I know it wasn't assigned reading for this week, but I thought I would like to bring the Lehr assigned for next week into conversation with the Feminist Family Values Panel, as this is where many of my questions arise.
The Lehr piece talks extensively about white male alienation and victimization in a time when social roles are dramatically changing and established measures of masculinity are more and more difficult to attain. This issue very much has to do with the rise of the Men's Rights Movement, which I have discussed on the blog before.

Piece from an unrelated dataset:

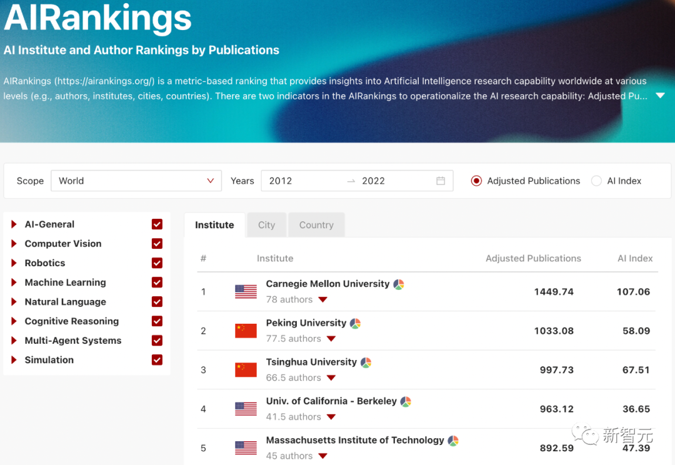Click the calendar icon in the Years range
Image resolution: width=675 pixels, height=465 pixels.
point(441,181)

In Davis' presentation to the Feminist Family Values Forum, she discusses the need for new radical political activism to put the issues of women, people of color, and queers at the fore, which I don't disagree with. However, the Lehr piece brings up a good point. White male visions of their own oppression are real and present real challenges. Davis points out that we need to think very deeply about who and what are friends and enemies, and I think this pairs nicely with my suggestion that we need to dismantle the stereotype that feminism is a "woman's" thing. I am not suggesting that fantastical notions of white men as an oppressed minority be pandered to, however, they are, and have always been, part of the struggle for the liberation of all people. Is it that new radical activism should simply dismiss the complaints of some of the empire's more privileged citizens and their inevitably neo-con agendas because they work to maintain their privilege? I would have liked to hear Davis talk about this, about how to combat neo-con rhetoric and promote a broader way of thinking about things that does not simply seek to bash perceived "enemies" over the head, thus conflating rights with a violent masculinity. And how do we address this issue without falling into the trap of simply refocusing attention on privileged people who get uncomfortable when they are not the perpetual center of attention? Radical activists must accept that people will not always agree with us, and that we must function on our own council. However, how do radical activists function effectively in a time when the vast majority of political action and thought in the US is violently conservative? Activists who destroy chemical labs that destroy the planet are legally classified as terrorists. Why then are people who bomb abortion clinics and gay bars not categorized this way? What is the process by which radical activists can seek to depolarize political issues away from a black/white, male/female, queer/straight dichotomy while also realizing that we cannot address everything at once and cannot speak for everyone? What would this kind of structurally altering activity and thought look like in comparison to traditional single issue or single constituency activism?